[
https://issues.apache.org/jira/browse/PIG-3775?page=com.atlassian.jira.plugin.system.issuetabpanels:all-tabpanel
]
Rohini Palaniswamy updated PIG-3775:
------------------------------------
Description:
When implementing Pig union, we need to gather data from two or more upstream
vertexes without sorting. The vertex itself might consists of several tasks.
Same can be done for the partitioner vertex in orderby and skewed join instead
of 1-1 edge for some cases of parallelism.
TEZ-661 has been created to add custom output and input for that in Tez. It is
currently not in the Tez team priorities but it is important for us as it will
give good performance gains. We can write the custom input/output and
contribute it to Tez and make the corresponding changes in Pig.

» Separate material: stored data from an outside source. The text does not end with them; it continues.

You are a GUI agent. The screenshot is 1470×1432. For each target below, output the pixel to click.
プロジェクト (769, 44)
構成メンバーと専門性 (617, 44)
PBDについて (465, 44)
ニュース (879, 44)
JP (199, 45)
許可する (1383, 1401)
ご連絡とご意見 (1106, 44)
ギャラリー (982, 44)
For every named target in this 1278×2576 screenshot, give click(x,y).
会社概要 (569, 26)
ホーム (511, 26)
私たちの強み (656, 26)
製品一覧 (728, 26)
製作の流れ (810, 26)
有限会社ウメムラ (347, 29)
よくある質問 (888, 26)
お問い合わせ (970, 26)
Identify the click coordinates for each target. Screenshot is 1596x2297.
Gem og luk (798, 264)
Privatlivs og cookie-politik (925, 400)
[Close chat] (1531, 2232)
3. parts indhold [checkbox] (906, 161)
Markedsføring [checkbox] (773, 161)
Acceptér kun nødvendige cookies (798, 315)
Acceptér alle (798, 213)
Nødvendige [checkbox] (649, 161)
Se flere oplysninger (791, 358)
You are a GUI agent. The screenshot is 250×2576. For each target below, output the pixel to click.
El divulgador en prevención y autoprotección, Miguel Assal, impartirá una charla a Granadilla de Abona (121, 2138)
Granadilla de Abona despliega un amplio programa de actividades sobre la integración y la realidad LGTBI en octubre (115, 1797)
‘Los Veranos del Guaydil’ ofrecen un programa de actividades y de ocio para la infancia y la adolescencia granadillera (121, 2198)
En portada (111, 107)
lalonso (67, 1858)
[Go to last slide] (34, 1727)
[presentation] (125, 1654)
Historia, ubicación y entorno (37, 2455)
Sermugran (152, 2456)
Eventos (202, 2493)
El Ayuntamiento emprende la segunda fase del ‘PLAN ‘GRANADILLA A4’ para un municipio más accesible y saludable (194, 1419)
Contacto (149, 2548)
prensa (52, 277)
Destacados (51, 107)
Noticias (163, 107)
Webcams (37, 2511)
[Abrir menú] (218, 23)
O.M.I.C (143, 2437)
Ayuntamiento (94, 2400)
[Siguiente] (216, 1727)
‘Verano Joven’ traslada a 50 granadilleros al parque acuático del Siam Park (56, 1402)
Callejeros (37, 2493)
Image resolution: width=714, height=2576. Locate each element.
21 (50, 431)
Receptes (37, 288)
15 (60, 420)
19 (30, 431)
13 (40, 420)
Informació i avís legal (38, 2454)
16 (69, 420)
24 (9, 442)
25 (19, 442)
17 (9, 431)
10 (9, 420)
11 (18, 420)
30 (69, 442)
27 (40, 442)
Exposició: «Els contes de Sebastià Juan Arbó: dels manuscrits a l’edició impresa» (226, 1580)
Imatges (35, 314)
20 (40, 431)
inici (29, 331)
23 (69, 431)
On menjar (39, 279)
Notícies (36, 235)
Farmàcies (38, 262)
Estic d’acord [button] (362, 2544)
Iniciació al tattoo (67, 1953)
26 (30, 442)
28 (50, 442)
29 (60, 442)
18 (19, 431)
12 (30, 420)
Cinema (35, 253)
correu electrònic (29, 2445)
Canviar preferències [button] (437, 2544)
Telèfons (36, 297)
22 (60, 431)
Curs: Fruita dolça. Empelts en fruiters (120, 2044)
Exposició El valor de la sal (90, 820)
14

This is a candidate project for Google summer of code 2014. More information
about the program can be found at
https://cwiki.apache.org/confluence/display/PIG/GSoc2014
was:
When implementing Pig union, we need to gather data from two or more upstream
vertexes without sorting. The vertex itself might consists of several tasks.
Same can be done for the partitioner vertex in orderby and skewed join instead
of 1-1 edge for some cases of parallelism.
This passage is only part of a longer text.